Человек может быть совершеннолетним и при этом полностью зависимым от ухода. Он может не попадать в привычный политический язык о «детях», но нуждаться в не меньшей защите. В этом одна из моральных ловушек войны: юридические формулы часто не успевают за реальностью человеческой беспомощности.
Россия пытается описывать такие перемещения как эвакуацию или спасение. Но настоящая эвакуация предполагает прозрачность, учет, контакт с родственниками, доступ международных организаций, медицинскую непрерывность и возможность возвращения. Без этого «спасение» становится вывозом в неизвестность.
Самая большая проблема сегодня даже не в том, что часть людей трудно найти. Часть как раз удалось локализовать. Проблема в другом: нет надежного международного механизма, который позволил бы вернуть их в Украину быстро, безопасно и с учетом медицинских потребностей.
Для людей с тяжелой инвалидностью возвращение не может выглядеть как обычная эвакуация. Нужны специальный транспорт, врачи, документы, согласие законных представителей, координация между сторонами, контроль состояния здоровья. Нужен гуманитарный коридор не как политический жест, а как профессиональная операция.
Международные организации, имеющие опыт работы с гражданскими в зоне войны, до сих пор не получили полного доступа к жителям Олешковского учреждения. Это создает опасный вакуум: семьи не имеют информации, Украина не имеет контроля, а Россия фактически единолично определяет, кто, где и в каких условиях находится.
Для матерей и бабушек эта проблема не абстрактна. Они не требуют сложных политических формул. Они хотят увидеть своих детей, услышать голос, получить медицинскую информацию, забрать домой или хотя бы убедиться, что те живы и получают уход.
В таких историях война проявляется не взрывом, а тишиной. Нет звонка. Нет документа. Нет ответа на запрос. Нет человека в знакомой кровати интерната, где он жил годами.
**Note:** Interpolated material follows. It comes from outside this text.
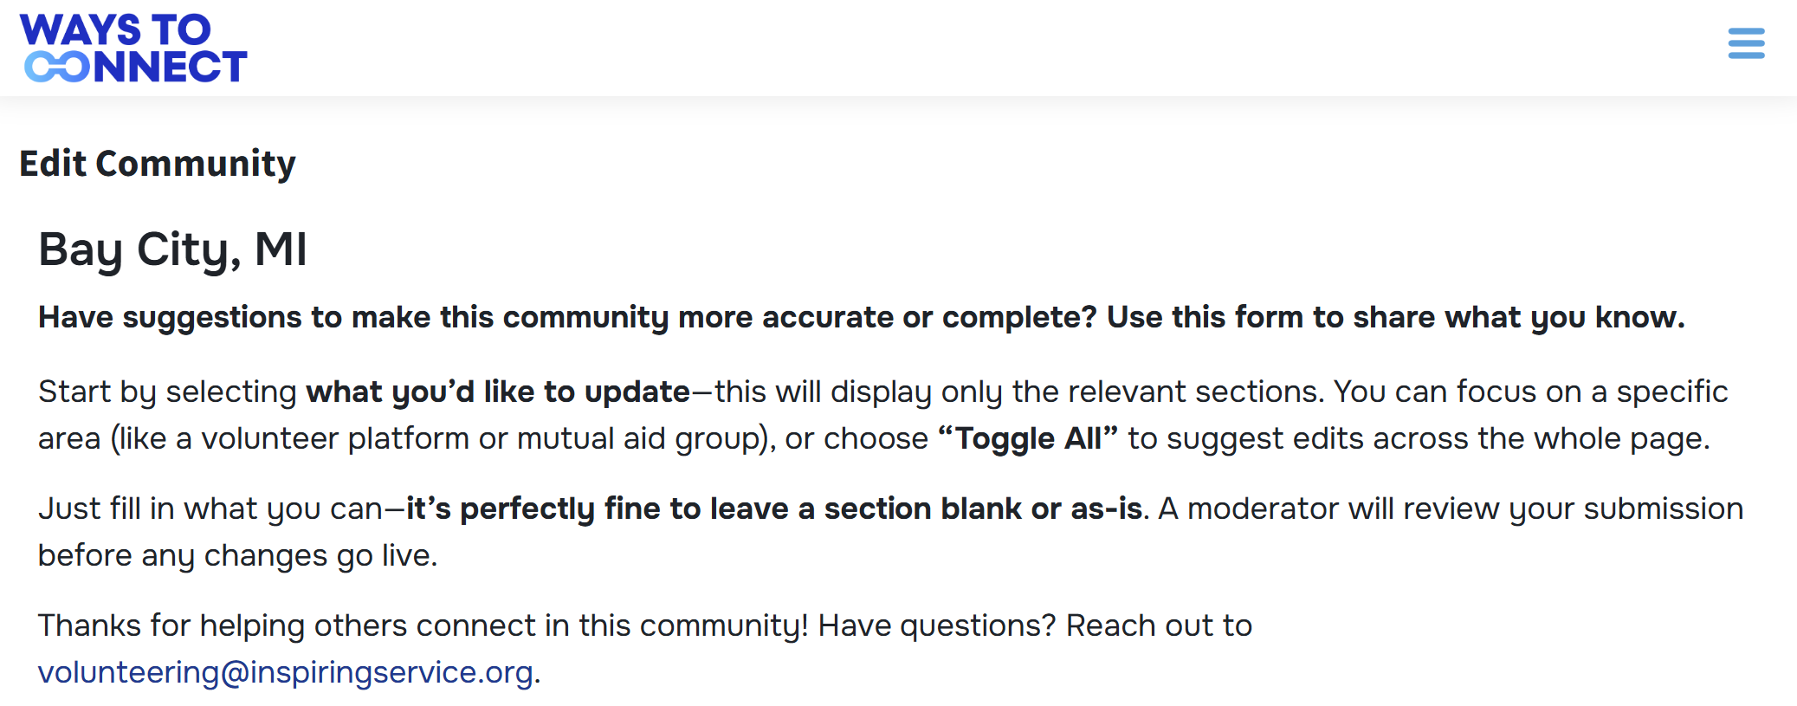Click the "Have questions? Reach out to" text
Viewport: 1797px width, 706px height.
(1035, 626)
Есть только фотография, имя, диагноз и родственник, который не может прекратить поиск.
Анна Замышляева говорит, что борется за возвращение своего ребенка. В этом слове нет ошибки, хотя ее сыну 24. Для матери, которая годами жила рядом с болезнью сына, его взрослый возраст не отменяет ее ответственности и любви. Война забрала у нее не только контакт. Она забрала само право заботиться.
Это одна из самых жестоких форм насилия — лишить человека не только близкого, но и знания о нем. Такая неопределенность изматывает медленно. У нее нет даты завершения, она не позволяет оплакать, не дает надежно надеяться. Она держит семью в состоянии бесконечного ожидания.
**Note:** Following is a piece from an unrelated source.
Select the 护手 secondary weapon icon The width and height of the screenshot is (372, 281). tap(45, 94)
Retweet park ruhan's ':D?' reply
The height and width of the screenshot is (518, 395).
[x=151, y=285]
Украине еще предстоит выстроить полный учет тех, кого вывезли из интернатов, больниц, детских домов и специализированных учреждений. Это будет сложная работа с документами, свидетельствами, базами данных, оккупационными архивами, международным давлением и возвращением каждого конкретного человека.
Но начинается она не с таблиц. Она начинается с голосов матерей и бабушек, которые выходят к публике с фотографиями и именами. Антон, Марина, Анна — это не статистические единицы и не «эвакуированные лица» в чужом административном языке. Это люди, которых ждут.
Пока для них не будет создан надежный гуманитарный канал, эта часть войны останется открытой раной. Потому что возвращение территорий и возвращение людей — разные, но неразрывные задачи. Государство может восстанавливать границы, но его моральная целостность зависит и от того, найдет ли оно тех, кто не мог сам попросить о помощи.